Ya es inminente quien va a dejar de ser. Lo sabe él. Esa es la ventaja de la
omnisciencia.
¿Qué
material se ha encontrado? ¿Implica su sustancia la misma elección procesual?
29 de
abril. Un mes tan solo para fundirse en su sangre enferma.
Tampoco es
lo que podría decirse encantadoramente ingenua. Piensa lo que dice. Cuenta hasta
diez antes de precipitar un pensamiento en la conversación colectiva. En
compañía, es así de diferente. Calculadora. Adivina en ella el incorregible
deseo de contenerse, de no entregarse del todo.
Una
artista. Veamos eso.
Ha dado a
luz. Etcétera.
No hijos.
Alumbra
paredes en la cueva. ¡Qué luces!
Palpa el
ambiente literario de la ciudad. Inmediatamente, se siente influido. No sale de
su agujero: le basta con leer los fragmentos aparecidos en las incitantes
páginas de New World Writing.
Mejor
hacerlo de este modo, se dice. O de este otro…
Morirse
atada a un gotero de morfina:
Oh en la
muertecita
no abras
la ventana
no manches
nada
estate
quietecita
los ojitos
cerrados
las
manitas con las palmas hacia abajo
y sobre
todo calladita
calladita
calladita.
Tenía una
absoluta obsesión con los cuadernos de notas, con los apuntes y los diarios. Se
diría que deseaba registrarlo todo, como si el arte no bastara.
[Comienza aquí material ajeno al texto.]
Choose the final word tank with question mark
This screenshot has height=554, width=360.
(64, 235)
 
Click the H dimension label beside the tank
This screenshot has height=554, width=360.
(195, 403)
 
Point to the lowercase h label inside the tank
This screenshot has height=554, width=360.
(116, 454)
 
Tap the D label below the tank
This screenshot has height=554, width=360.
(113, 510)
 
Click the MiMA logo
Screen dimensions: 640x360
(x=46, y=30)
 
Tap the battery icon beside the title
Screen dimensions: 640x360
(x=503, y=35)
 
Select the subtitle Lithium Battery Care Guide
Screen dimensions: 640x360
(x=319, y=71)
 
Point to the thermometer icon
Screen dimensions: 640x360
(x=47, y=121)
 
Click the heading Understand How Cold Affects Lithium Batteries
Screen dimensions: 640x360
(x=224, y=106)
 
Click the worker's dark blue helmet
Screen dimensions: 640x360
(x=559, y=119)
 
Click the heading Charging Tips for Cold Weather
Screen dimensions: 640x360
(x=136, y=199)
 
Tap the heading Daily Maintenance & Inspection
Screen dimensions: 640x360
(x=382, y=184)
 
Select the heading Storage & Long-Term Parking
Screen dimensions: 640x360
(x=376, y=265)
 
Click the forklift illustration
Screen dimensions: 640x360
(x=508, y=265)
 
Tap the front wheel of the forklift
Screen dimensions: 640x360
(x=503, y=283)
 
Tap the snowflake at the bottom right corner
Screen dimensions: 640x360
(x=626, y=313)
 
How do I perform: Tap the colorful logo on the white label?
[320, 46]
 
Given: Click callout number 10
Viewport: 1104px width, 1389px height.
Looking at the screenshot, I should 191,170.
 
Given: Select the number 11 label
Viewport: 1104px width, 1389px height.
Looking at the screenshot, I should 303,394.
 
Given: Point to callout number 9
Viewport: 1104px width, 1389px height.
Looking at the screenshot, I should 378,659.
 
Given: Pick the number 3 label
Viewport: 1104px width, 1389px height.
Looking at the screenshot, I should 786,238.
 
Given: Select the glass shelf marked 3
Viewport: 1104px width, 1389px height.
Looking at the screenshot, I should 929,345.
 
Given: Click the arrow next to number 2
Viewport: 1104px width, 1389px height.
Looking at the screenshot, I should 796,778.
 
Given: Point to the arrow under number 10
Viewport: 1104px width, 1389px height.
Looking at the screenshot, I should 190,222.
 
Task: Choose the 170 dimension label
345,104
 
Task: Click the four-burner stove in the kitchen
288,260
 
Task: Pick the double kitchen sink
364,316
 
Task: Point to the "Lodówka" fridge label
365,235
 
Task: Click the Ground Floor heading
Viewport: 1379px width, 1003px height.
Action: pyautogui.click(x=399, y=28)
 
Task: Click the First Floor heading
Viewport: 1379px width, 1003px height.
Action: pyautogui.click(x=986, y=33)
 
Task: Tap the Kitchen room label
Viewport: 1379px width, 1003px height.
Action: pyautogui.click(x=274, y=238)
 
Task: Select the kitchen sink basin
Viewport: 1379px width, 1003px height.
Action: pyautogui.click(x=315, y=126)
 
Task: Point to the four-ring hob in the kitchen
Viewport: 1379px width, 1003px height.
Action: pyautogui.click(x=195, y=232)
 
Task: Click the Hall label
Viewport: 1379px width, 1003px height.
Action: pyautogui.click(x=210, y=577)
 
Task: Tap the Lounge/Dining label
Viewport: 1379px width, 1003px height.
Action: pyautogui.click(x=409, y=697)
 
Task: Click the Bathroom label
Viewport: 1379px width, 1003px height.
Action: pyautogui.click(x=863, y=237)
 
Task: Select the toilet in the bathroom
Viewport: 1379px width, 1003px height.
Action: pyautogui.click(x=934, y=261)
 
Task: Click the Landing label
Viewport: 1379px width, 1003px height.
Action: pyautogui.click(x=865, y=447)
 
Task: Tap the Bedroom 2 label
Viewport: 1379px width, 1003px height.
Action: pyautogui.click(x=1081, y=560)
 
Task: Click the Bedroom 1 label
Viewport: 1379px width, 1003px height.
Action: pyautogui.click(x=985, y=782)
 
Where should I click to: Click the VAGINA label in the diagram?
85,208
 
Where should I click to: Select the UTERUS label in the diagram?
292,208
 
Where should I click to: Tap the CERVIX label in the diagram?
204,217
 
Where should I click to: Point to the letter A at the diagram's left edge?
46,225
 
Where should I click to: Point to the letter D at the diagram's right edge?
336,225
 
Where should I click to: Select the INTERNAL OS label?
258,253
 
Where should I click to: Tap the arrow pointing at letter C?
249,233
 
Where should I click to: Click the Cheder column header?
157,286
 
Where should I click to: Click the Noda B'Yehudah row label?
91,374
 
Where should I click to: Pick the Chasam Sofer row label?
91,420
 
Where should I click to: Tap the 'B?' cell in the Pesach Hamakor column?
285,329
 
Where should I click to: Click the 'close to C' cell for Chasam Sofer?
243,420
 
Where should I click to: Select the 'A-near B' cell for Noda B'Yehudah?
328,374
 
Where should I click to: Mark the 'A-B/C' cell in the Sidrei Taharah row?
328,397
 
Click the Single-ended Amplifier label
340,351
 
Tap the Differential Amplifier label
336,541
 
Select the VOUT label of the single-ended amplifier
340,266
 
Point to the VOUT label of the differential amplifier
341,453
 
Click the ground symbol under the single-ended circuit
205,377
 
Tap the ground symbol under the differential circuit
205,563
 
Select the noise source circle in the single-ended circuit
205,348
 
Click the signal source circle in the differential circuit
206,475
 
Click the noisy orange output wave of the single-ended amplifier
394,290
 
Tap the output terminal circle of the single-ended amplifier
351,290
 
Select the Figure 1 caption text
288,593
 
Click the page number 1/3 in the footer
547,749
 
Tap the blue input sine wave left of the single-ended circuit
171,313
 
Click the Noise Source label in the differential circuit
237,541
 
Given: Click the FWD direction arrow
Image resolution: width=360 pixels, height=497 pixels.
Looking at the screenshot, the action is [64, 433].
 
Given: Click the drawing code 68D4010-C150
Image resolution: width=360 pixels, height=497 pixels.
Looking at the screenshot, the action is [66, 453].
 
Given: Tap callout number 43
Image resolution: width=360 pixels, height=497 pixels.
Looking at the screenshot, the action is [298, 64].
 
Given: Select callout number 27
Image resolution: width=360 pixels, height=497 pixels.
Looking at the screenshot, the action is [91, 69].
Y ella
necesitaba hacerse entender por encima de todo, lo cual no dejaba de
extrañarme, ya que la clave de su arte residía en mantenerlo lejos de lo
denotativo, y tampoco creía en las sutilezas e ingenios de la connotación que,
a su juicio, siempre terminaba malogrando la poética procesual de la plástica.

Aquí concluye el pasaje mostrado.